Debon Securities: Looking at the Road to the Reversal of Domestic Large Models from a Technical Perspective
05/07/2024
GMT Eight
Debon Securities released a research report stating that the overseas large model throne has undergone three changes, with leading companies taking turns to take the top spot in terms of performance. They compete in overall performance and multimodal interaction, and compare the upgrade of dimensions, from models to stacked terminals, to the cross-device user experience effect. At present, there is a large gap in science subjects, focusing on long texts, and domestically produced large models are showing signs of catching up with GPT. The three major difficulties of long texts are attention mechanism calculation complexity, context memory, and the difficulty of the longest text constraint. From a technical point of view, the decrease in training and inference costs drives prices down. Top companies reduce prices and iterate to improve competitiveness, paving the way for a comeback.
The overseas large model throne has undergone three changes, with leading companies taking turns to take the top spot in terms of performance, competing in overall performance and multimodal interaction.
The three changes of the large model throne: the first-generation GPT-4o underwent self-revolution, continuously refreshing comprehensive performance; the second-generation Google Gemini had more extreme context understanding and lower latency; the leader Claude 3.5 focuses on visual and interactive experience.

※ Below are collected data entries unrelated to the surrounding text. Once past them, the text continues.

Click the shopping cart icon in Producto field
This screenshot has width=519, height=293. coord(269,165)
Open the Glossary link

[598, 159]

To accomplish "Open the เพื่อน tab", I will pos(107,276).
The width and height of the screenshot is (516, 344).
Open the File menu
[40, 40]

The competition for the high ground of large models: understanding and responding to multimodal interactions, competing in native multimodal technologies. The effect of large models depends on multimodal understanding and generation, with millisecond-level responses demonstrating more advanced visual and audio understanding capabilities, intelligent perception of tone and voice. End-to-end native multimodal technology, unified neural networks, are the main competition points.
The upgrade of comparison dimensions for large models: from models to stacked terminals, providing a cross-device user experience. For example, Google launched the AlAgent project Astra model, which can be used by pointing a mobile phone or eyeglasses at objects nearby and asking questions to Project Astra, almost instantly providing accurate answers.

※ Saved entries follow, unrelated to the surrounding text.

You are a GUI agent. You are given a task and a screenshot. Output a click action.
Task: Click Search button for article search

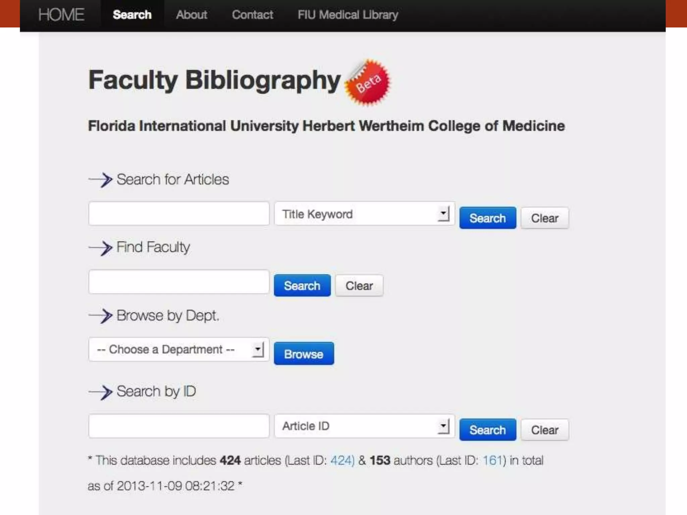coord(488,218)
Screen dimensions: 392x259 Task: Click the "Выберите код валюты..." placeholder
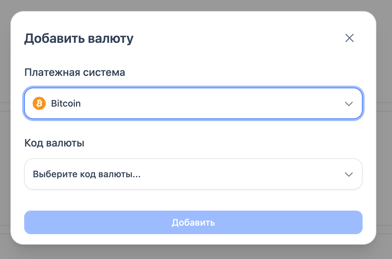[x=87, y=174]
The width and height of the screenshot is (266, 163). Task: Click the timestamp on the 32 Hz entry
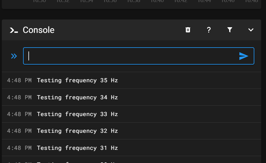(x=19, y=131)
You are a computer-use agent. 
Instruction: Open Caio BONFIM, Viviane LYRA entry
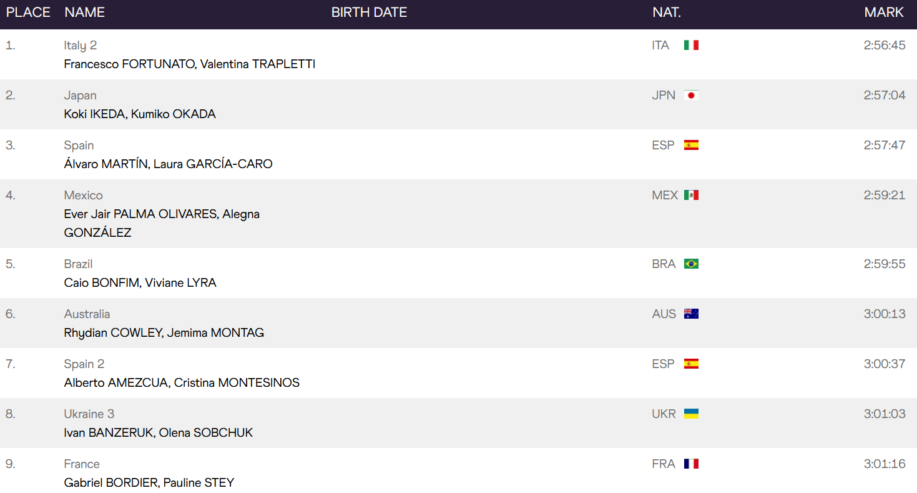point(140,283)
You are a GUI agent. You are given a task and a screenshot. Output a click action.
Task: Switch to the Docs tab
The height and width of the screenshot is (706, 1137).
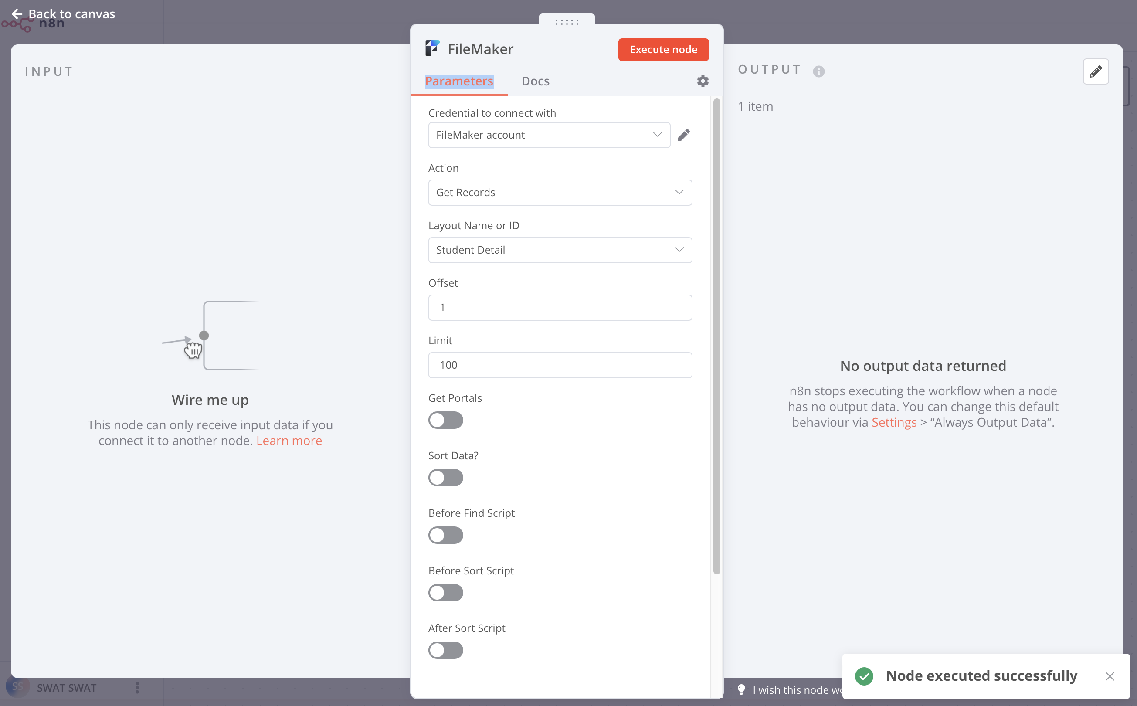[535, 81]
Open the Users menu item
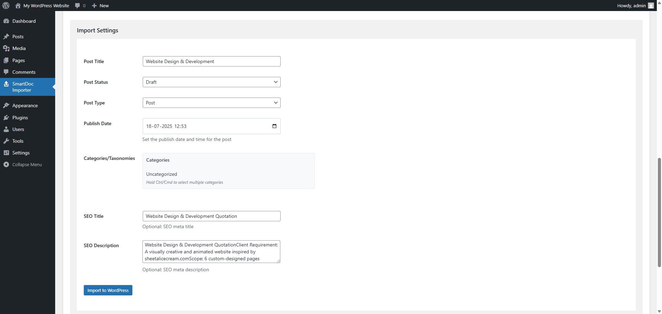The height and width of the screenshot is (314, 662). pos(18,129)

The road to the domestic large model counterattack: focusing on long texts, reducing prices, and iterating to improve competitiveness.
Text first, then reasoning: there is currently a significant gap in science subjects, focusing on long texts, and domestically produced large models have shown signs of catching up with GPT, such as Tongyi Qianwen, KIMI, Shan Hai, and others.
The three major difficulties of long texts: attention mechanism calculation complexity, context memory, and the constraint problem of the longest text.
Commercially reducing prices and accelerating iterative development lead to the future. Leading companies such as Zhupu/ByteDance/Alibaba/Tencent/Baidu/iFlytek continuously iterate at lower prices, while startups such as Baichuan Intelligent/Moon Dark Side/Zero One Everything have not joined the price reduction trend. From a technical point of view, the decrease in training and inference costs drives prices down.
Investment advice: It is recommended to focus on (1) domestic large model manufacturers: Iflytek Co., Ltd., Sensetime, CloudWalk Technology, Grin Technologies, TRS Information Technology, Kunlun Tech, Dark Horse Technology Group, etc. (2) Application targets that access top large models: Beijing Kingsoft Office Software, Inc, Wondershare Technology Group, Fujian Foxit Software Development Joint Stock, ArcSoft Corporation, Richinfo Technology, Focus Technology, Shanghai Runda Medical Technology, Shenzhen Kingdom Sci-Tech, Weaver Network Technology, KINGDEE INT'L, and also pay attention to related targets of Kimi.
Risk Alert: Overseas large models are showing a trend towards closed-source, the technology gap of domestic large models is widening; domestic large models have not reached a commercially usable singularity in terms of overall performance, and the iteration speed is slowing down due to a lack of computational support; there are divergences in the technological roadmap of domestic large models, leading to uncertainty in future development direction.